Retype the entries below word for word, starting at the line that contains "Open the network editor Layout menu" and ending at the end of the entries. Leave the pictures out.

Entries on where items appear:
*-*-*

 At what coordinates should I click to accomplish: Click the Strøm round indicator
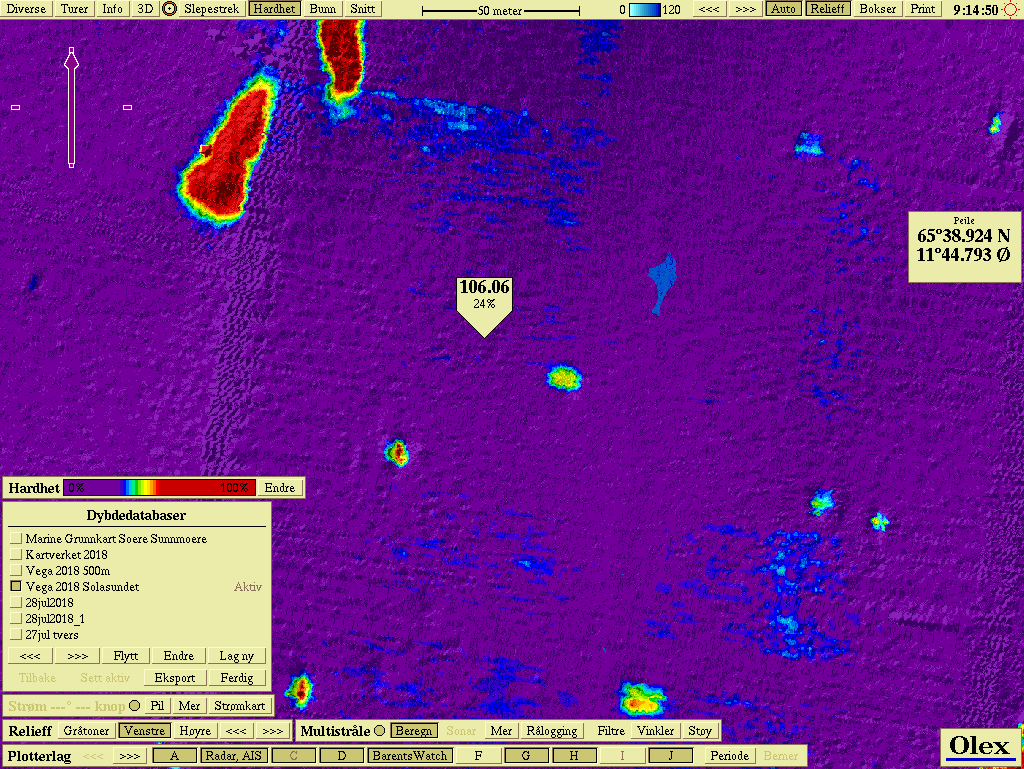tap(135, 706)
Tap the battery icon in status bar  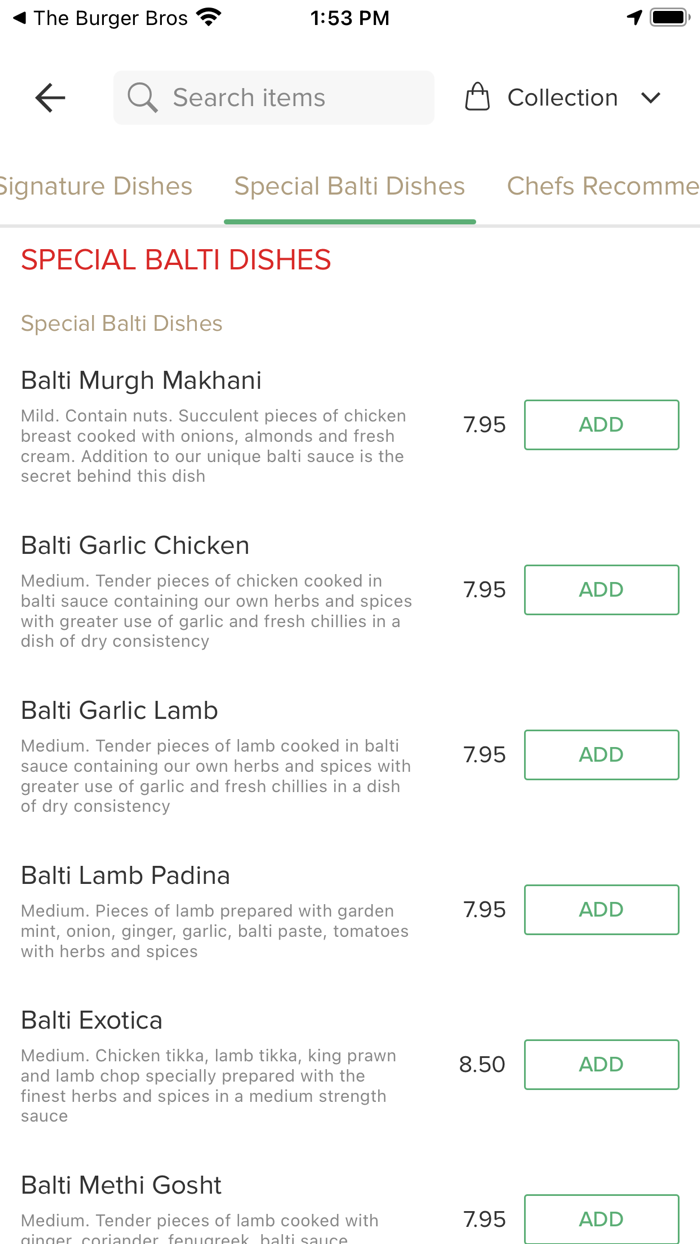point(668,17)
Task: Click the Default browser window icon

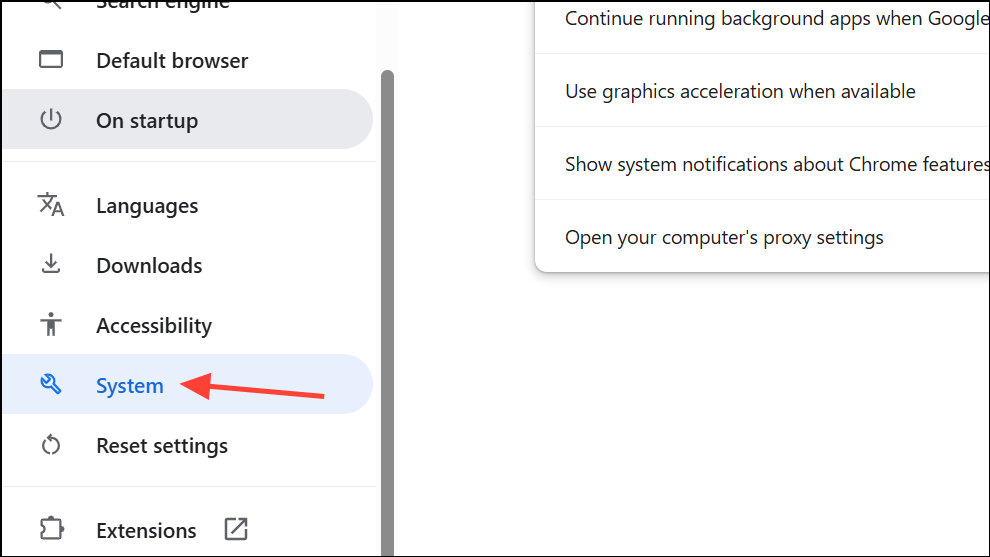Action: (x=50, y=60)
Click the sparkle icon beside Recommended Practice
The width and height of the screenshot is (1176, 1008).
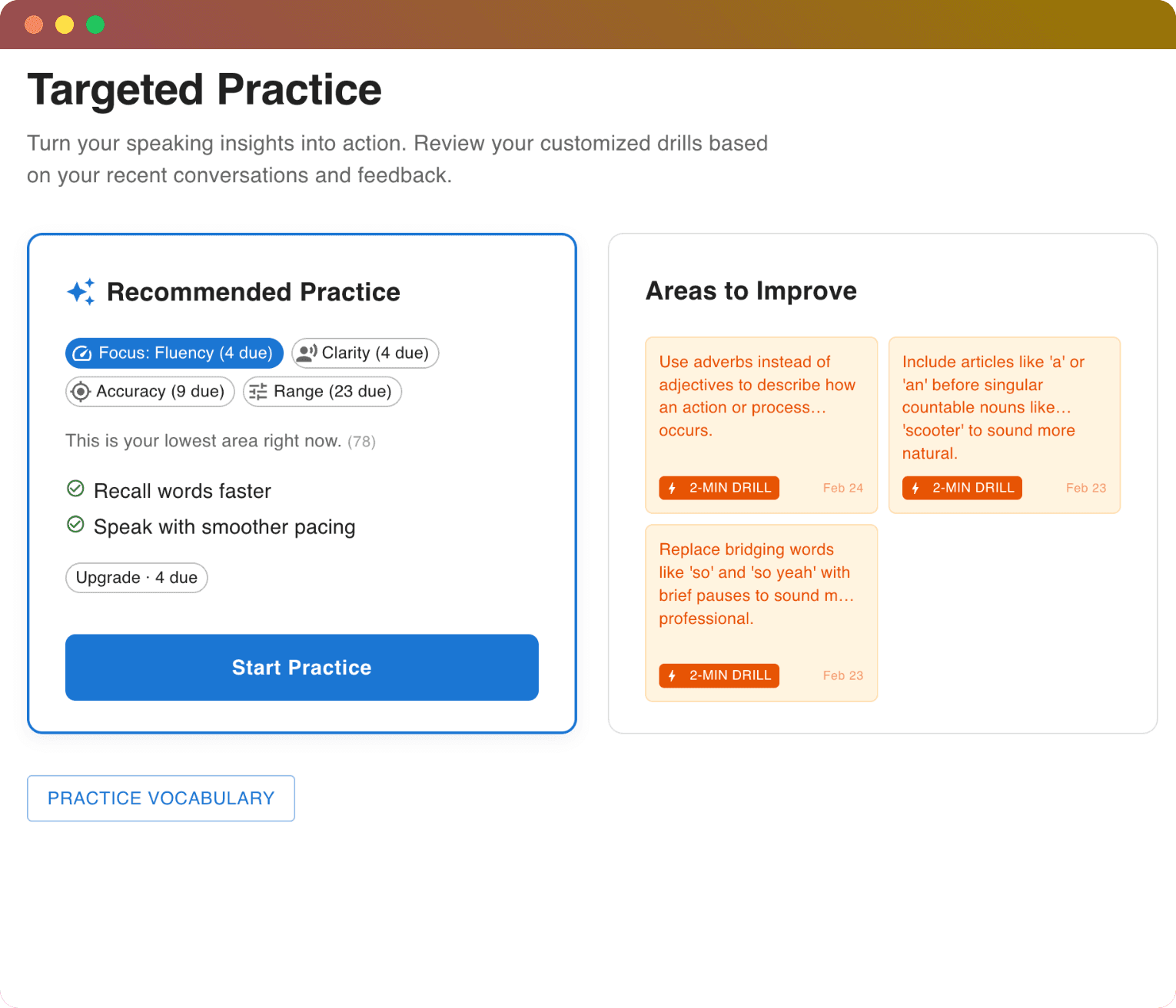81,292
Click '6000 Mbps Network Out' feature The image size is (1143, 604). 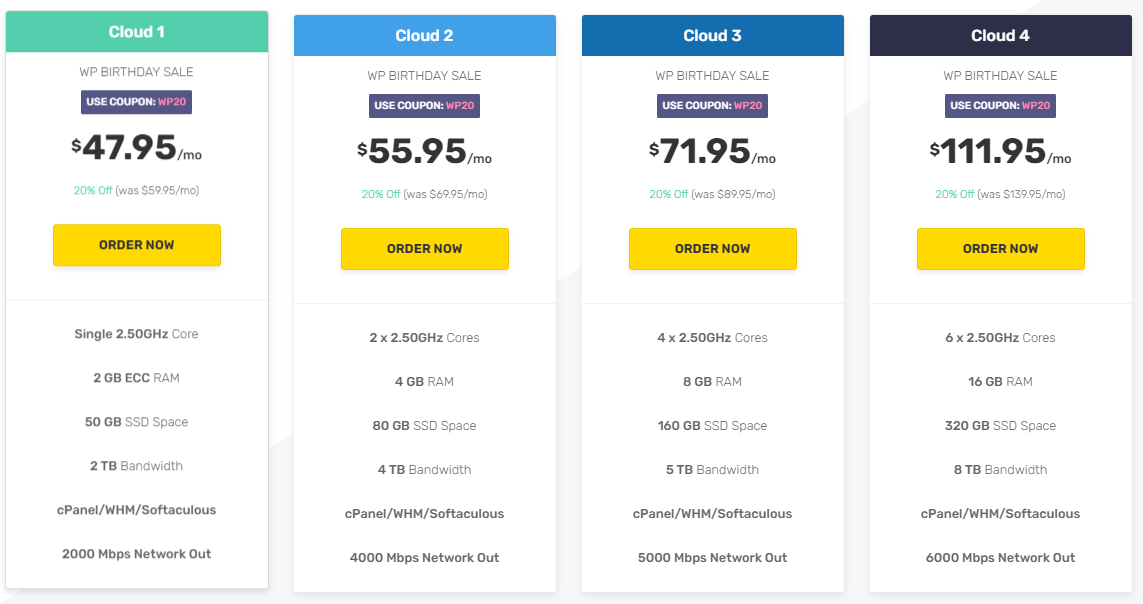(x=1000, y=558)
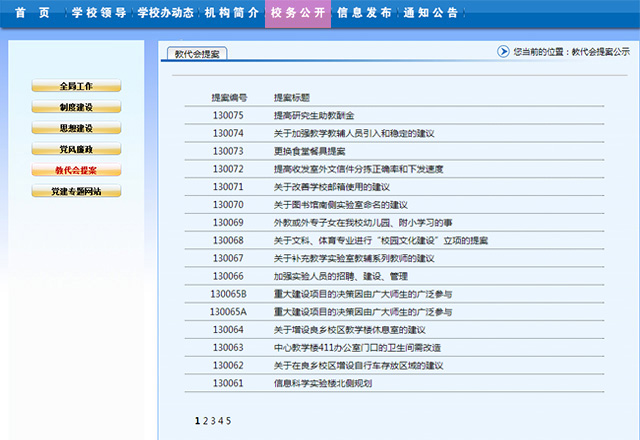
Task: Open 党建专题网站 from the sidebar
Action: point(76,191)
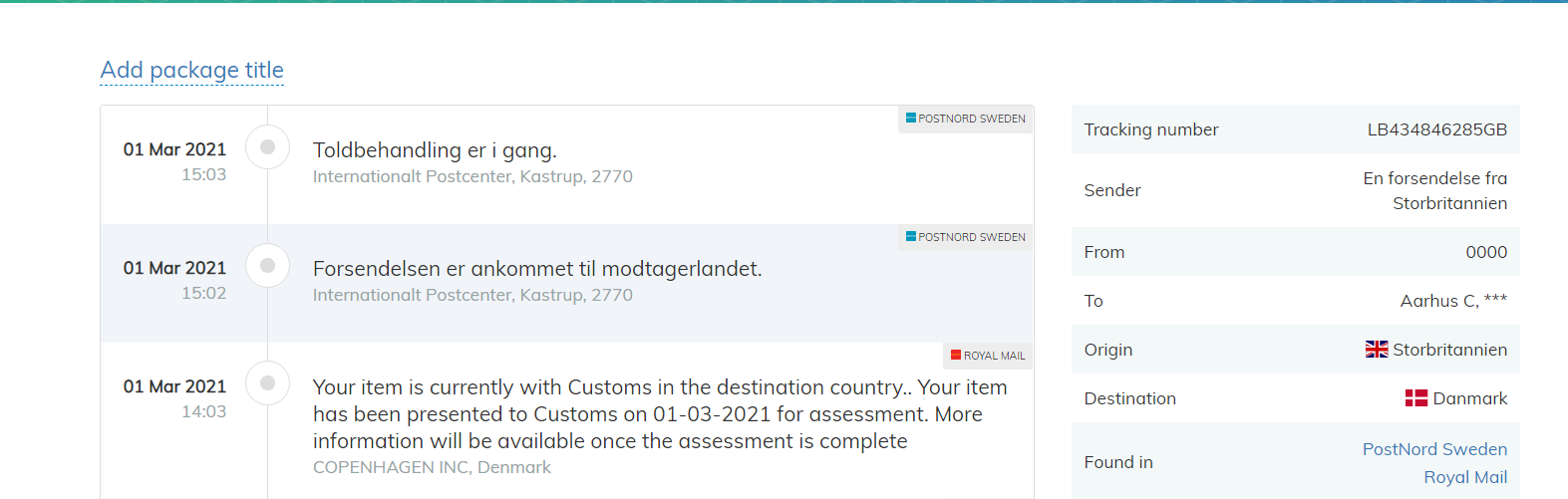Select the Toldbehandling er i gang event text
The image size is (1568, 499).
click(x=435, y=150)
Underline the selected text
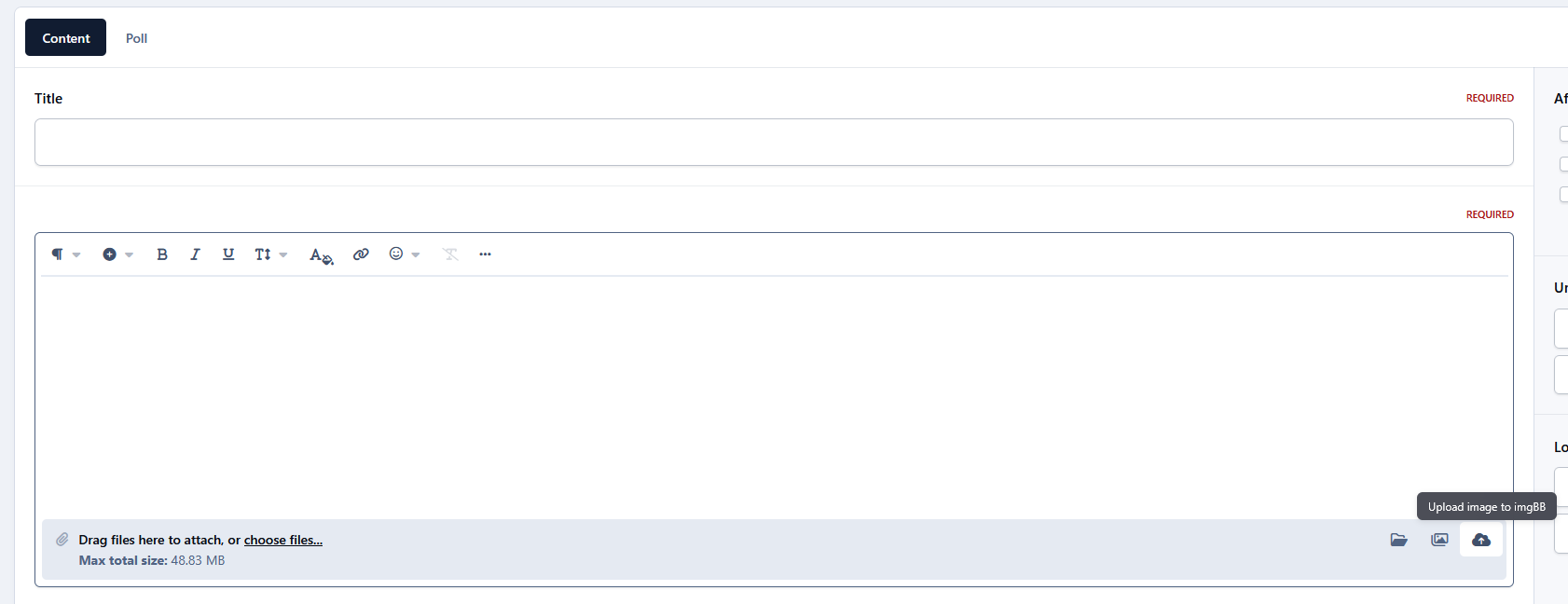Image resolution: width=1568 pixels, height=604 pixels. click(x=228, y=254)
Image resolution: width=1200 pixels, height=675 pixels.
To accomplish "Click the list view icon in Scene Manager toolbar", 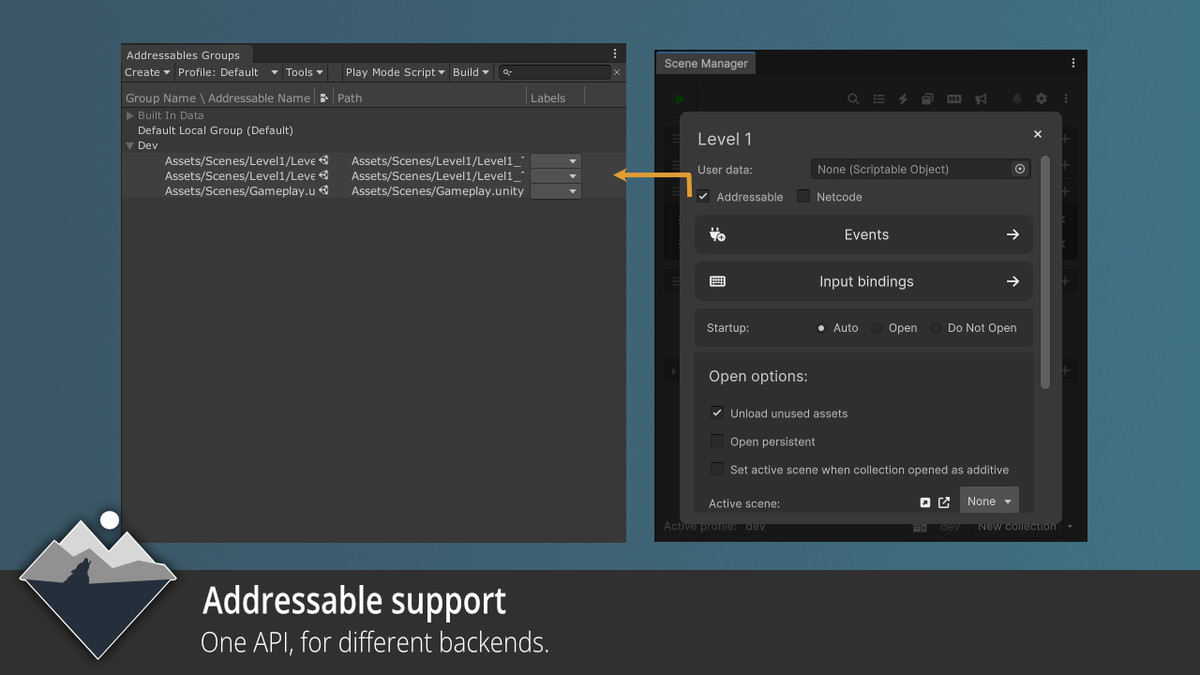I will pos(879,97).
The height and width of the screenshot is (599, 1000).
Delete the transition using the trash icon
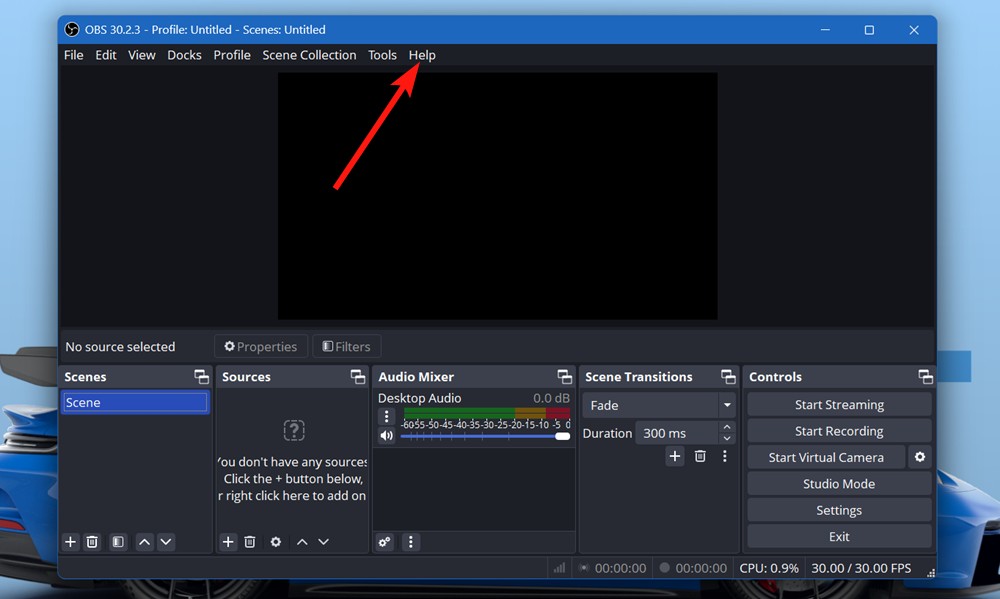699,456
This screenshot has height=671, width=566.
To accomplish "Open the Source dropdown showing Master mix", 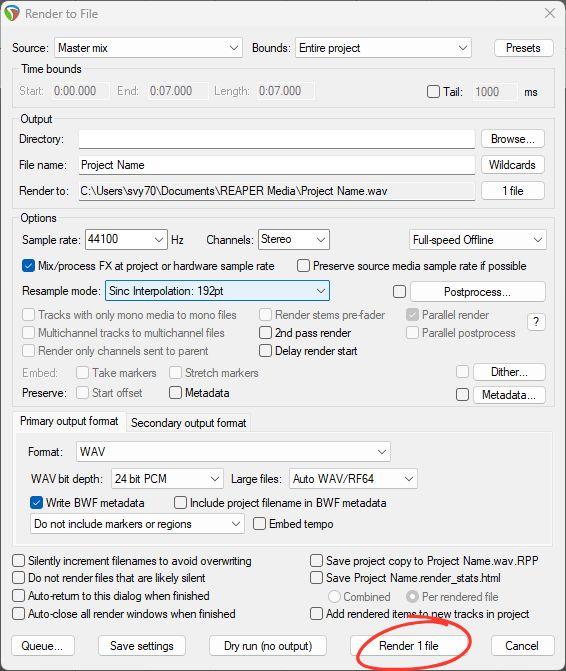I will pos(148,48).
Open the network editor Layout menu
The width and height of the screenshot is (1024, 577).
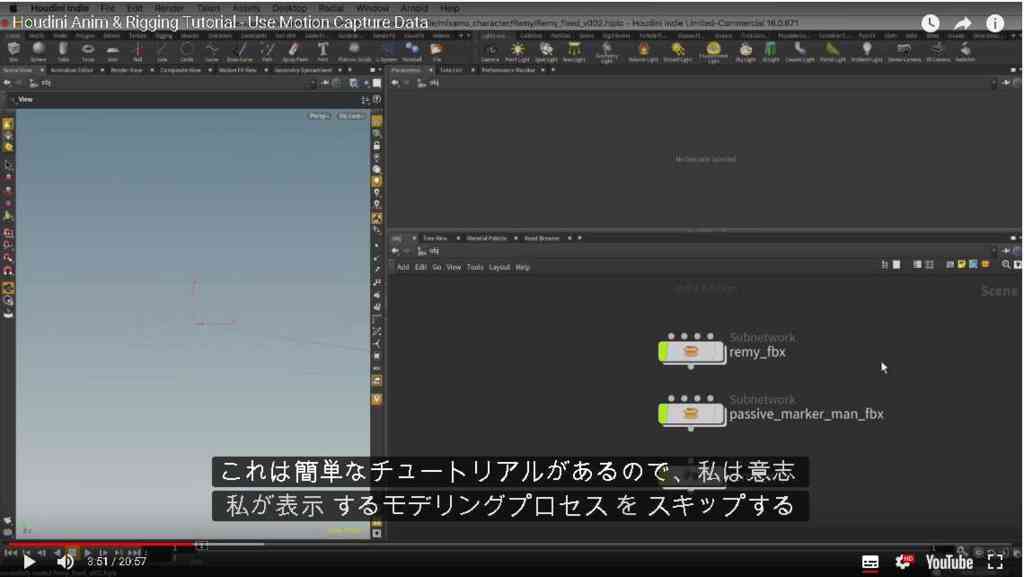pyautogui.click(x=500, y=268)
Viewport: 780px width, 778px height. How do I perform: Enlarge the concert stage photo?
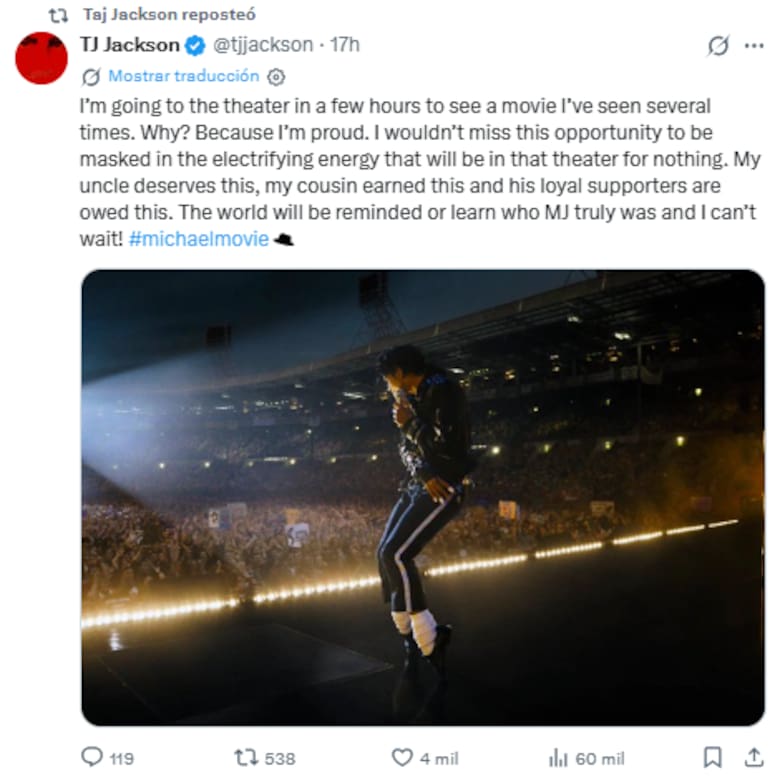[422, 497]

*-*-*

__ANSWER TO THE EXERCISE__
Open the network editor Layout menu
The width and height of the screenshot is (1024, 577).
pyautogui.click(x=500, y=268)
Viewport: 780px width, 778px height. How do I perform: Enlarge the concert stage photo?
[422, 497]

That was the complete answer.